§ **TASK TO COMPLETE**: What lines in the data hold the string "will"? Show them.
*** SOURCE RECORDS Section Begins ***
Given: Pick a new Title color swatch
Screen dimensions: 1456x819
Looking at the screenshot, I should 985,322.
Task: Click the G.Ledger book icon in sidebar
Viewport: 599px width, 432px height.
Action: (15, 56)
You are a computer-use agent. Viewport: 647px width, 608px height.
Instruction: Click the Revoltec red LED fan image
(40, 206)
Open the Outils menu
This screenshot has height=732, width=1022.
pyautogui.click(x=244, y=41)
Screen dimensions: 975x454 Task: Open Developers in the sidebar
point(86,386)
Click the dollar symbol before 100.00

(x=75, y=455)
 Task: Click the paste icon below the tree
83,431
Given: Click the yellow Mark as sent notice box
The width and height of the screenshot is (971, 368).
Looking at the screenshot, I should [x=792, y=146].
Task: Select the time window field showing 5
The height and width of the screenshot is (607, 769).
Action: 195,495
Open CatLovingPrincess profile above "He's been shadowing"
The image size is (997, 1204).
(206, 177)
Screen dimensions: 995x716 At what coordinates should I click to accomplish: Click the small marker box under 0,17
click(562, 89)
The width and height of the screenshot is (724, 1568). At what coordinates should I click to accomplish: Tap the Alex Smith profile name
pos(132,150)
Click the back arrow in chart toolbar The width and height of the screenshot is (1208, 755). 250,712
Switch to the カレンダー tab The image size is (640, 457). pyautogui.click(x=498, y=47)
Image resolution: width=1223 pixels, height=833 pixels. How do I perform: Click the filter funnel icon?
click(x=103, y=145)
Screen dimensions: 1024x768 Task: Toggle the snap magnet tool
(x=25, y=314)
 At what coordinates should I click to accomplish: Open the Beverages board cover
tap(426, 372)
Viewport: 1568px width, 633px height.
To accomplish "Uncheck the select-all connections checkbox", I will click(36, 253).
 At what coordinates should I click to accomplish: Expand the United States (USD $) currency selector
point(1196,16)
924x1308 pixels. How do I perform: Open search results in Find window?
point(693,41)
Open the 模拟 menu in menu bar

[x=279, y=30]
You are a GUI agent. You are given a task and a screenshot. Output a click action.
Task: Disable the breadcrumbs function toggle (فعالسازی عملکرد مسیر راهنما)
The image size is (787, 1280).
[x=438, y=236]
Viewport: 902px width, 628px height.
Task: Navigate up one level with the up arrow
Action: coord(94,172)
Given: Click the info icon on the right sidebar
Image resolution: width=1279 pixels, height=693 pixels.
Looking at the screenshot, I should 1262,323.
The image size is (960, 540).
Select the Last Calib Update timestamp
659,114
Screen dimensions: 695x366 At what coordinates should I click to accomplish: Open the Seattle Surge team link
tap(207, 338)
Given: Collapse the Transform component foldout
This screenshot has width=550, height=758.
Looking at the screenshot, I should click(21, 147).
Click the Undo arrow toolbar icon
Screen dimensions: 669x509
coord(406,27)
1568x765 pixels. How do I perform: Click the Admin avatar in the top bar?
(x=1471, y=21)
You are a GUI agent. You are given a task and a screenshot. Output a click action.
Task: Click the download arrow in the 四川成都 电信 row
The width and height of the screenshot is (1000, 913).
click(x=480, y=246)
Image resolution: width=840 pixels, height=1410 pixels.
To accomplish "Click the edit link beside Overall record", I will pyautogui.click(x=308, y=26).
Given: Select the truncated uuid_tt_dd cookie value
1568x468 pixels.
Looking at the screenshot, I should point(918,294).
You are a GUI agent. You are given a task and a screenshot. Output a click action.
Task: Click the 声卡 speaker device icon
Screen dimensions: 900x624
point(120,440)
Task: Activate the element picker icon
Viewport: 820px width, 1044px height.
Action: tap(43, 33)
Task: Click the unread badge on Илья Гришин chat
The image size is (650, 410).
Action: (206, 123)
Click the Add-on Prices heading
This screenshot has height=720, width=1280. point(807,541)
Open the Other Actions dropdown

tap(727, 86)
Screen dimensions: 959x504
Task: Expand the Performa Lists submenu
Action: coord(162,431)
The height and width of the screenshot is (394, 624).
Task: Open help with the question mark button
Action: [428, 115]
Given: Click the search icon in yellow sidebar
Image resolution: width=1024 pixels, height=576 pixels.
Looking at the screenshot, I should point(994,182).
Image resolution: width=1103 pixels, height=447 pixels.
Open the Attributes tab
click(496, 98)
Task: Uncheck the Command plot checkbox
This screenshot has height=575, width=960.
*** SOURCE RECORDS Section Ends ***
§ **ANSWER BOX**:
To accomplish "Uncheck the select-all connections checkbox", I will click(36, 253).
To accomplish "Click the edit link beside Overall record", I will pyautogui.click(x=308, y=26).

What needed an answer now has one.